* **Stated problem**
Copy out every one of the entries below word for word, changing nothing.

Target pointing data:
☆ ☆ ☆ ☆ ☆
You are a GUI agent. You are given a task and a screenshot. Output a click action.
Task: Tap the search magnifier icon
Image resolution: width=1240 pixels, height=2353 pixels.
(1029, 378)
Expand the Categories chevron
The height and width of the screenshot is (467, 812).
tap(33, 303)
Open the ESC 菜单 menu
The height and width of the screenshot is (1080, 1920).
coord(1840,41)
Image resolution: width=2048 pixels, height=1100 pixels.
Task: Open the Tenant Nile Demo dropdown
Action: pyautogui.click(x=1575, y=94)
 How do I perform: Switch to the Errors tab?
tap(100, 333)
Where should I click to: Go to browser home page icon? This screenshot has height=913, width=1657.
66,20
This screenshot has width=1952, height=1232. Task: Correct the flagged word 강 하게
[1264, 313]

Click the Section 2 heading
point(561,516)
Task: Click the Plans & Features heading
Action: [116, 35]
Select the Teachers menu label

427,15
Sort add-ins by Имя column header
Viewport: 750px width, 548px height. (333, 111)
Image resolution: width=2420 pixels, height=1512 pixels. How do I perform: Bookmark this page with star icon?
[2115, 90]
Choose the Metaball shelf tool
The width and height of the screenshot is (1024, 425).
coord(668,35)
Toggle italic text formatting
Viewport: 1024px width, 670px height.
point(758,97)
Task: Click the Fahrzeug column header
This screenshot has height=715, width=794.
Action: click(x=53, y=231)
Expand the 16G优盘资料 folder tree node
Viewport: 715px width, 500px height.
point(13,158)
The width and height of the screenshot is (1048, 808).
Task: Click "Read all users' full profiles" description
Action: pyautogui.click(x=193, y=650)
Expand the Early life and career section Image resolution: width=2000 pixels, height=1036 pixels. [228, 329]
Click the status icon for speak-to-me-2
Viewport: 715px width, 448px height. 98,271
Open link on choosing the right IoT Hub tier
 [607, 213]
☆ ☆ ☆ ☆ ☆
* **Final answer**
You are a GUI agent. You are given a task and a screenshot. Output a click action.
Task: Tap the search magnifier icon
Image resolution: width=1240 pixels, height=2353 pixels.
(1029, 378)
Expand the Categories chevron
The height and width of the screenshot is (467, 812).
tap(33, 303)
Open the ESC 菜单 menu
The height and width of the screenshot is (1080, 1920).
coord(1840,41)
Image resolution: width=2048 pixels, height=1100 pixels.
Task: Open the Tenant Nile Demo dropdown
Action: pyautogui.click(x=1575, y=94)
 How do I perform: Switch to the Errors tab?
tap(100, 333)
Where should I click to: Go to browser home page icon? This screenshot has height=913, width=1657.
66,20
This screenshot has width=1952, height=1232. Task: Correct the flagged word 강 하게
[1264, 313]

Click the Section 2 heading
point(561,516)
Task: Click the Plans & Features heading
Action: [116, 35]
Select the Teachers menu label

427,15
Sort add-ins by Имя column header
Viewport: 750px width, 548px height. (333, 111)
Image resolution: width=2420 pixels, height=1512 pixels. How do I perform: Bookmark this page with star icon?
[2115, 90]
Choose the Metaball shelf tool
The width and height of the screenshot is (1024, 425).
coord(668,35)
Toggle italic text formatting
Viewport: 1024px width, 670px height.
point(758,97)
Task: Click the Fahrzeug column header
This screenshot has height=715, width=794.
Action: click(x=53, y=231)
Expand the 16G优盘资料 folder tree node
Viewport: 715px width, 500px height.
point(13,158)
The width and height of the screenshot is (1048, 808).
Task: Click "Read all users' full profiles" description
Action: pyautogui.click(x=193, y=650)
Expand the Early life and career section Image resolution: width=2000 pixels, height=1036 pixels. [228, 329]
Click the status icon for speak-to-me-2
Viewport: 715px width, 448px height. 98,271
Open link on choosing the right IoT Hub tier
 [607, 213]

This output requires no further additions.